Nell’anno scolastico 2023-2024, quasi 359mila alunni con disabilità frequentano le scuole italiane, il 4,5% del totale degli iscritti, con un aumento del 6% rispetto all’anno precedente e del 26% negli ultimi cinque anni.
La quota di docenti per il sostegno con formazione specifica è cresciuta dal 63% al 73% in quattro anni, ma il 27% degli insegnanti non è specializzato e l’11% viene assegnato in ritardo.
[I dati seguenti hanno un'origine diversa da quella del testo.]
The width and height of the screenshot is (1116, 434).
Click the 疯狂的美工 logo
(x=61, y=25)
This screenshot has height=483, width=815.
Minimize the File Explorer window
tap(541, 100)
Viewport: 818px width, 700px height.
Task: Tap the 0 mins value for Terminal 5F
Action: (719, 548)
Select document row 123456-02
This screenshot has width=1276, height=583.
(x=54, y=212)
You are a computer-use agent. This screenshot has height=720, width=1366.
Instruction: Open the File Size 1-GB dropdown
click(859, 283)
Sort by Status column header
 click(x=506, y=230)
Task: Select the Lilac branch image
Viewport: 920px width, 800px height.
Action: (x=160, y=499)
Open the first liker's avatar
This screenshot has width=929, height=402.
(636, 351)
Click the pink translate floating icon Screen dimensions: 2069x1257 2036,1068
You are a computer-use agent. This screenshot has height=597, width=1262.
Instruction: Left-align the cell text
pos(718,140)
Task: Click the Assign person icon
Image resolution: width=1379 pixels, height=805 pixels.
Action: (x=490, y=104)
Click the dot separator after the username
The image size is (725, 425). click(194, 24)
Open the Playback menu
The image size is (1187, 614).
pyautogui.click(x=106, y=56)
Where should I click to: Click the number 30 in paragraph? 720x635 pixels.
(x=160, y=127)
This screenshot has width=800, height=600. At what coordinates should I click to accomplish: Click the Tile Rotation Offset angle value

Inoltre, il 57% degli alunni con disabilità ha cambiato insegnante per il sostegno da un anno all’altro.
Il problema più diffuso è la disabilità intellettiva, che riguarda il 40% degli studenti con disabilità. Seguono i disturbi dello sviluppo psicologico (35%) e i disturbi dell’apprendimento e dell’attenzione (quasi un quinto degli alunni). Meno frequenti sono le problematiche relative alla disabilità motoria (9%) e alla disabilità visiva o uditiva (circa 7%).
Più di un quarto degli studenti (28%) ha un problema di autonomia, legato alla difficoltà nello spostarsi, mangiare, andare in bagno o comunicare. Quasi tutti gli alunni (98%) presentano una certificazione di disabilità o invalidità, che permette l’attivazione del sostegno scolastico.